Quoted text —
** Begin **

RFR: 8209971: TestOptionsWithRanges.java crashes in CDS mode with G1UpdateBufferSize=1

Jiangli Zhou jiangli.zhou at oracle.com
Fri Sep 7 17:18:16 UTC 2018


Thanks, Calvin!

Jiangli


On 9/7/18 10:13 AM, Calvin Cheung wrote:
> Hi Jiangli,
>
> Fix looks good to me as well.
>
> thanks,
> Calvin
>
> On 9/7/18, 7:03 AM, Ioi Lam wrote:
>> Hi Jiangli,
>>
>> This looks great! Thanks for coming up with a simple and clean fix.
>>
>> - Ioi
>>
>>
>> On 9/6/18 7:05 PM, Jiangli Zhou wrote:
>>> Here is the updated webrev that addresses Ioi's comments: 
>>> http://cr.openjdk.java.net/~jiangli/8209971/webrev.01/.

** End **

(Rows of pointing data)

** Begin **

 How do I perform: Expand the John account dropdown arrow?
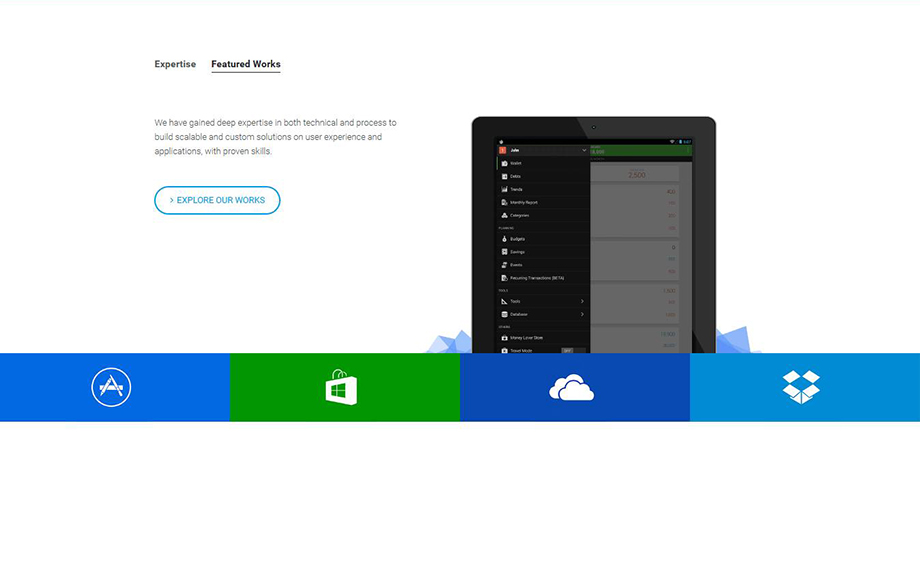[x=583, y=151]
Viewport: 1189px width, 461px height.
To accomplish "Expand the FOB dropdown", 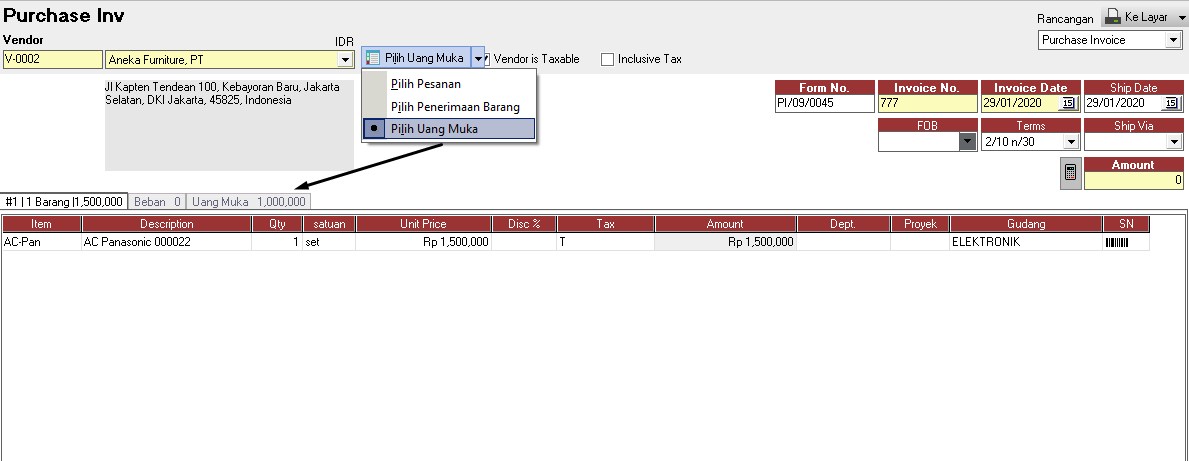I will (967, 142).
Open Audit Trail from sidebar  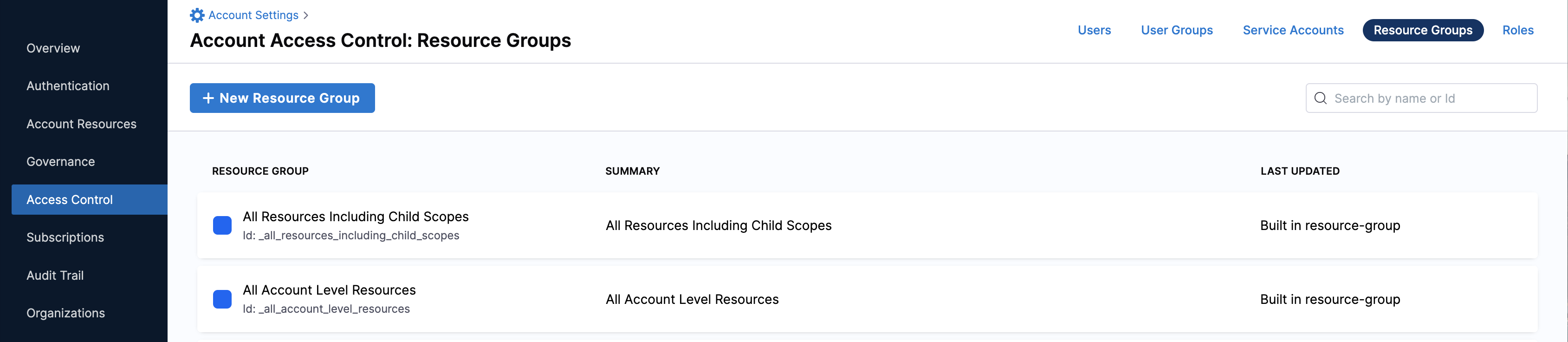point(55,276)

** End **

Exercise directions —
Copy out the whole code review thread above, word for word.

Exercise response —
RFR: 8209971: TestOptionsWithRanges.java crashes in CDS mode with G1UpdateBufferSize=1

Jiangli Zhou jiangli.zhou at oracle.com
Fri Sep 7 17:18:16 UTC 2018


Thanks, Calvin!

Jiangli


On 9/7/18 10:13 AM, Calvin Cheung wrote:
> Hi Jiangli,
>
> Fix looks good to me as well.
>
> thanks,
> Calvin
>
> On 9/7/18, 7:03 AM, Ioi Lam wrote:
>> Hi Jiangli,
>>
>> This looks great! Thanks for coming up with a simple and clean fix.
>>
>> - Ioi
>>
>>
>> On 9/6/18 7:05 PM, Jiangli Zhou wrote:
>>> Here is the updated webrev that addresses Ioi's comments: 
>>> http://cr.openjdk.java.net/~jiangli/8209971/webrev.01/.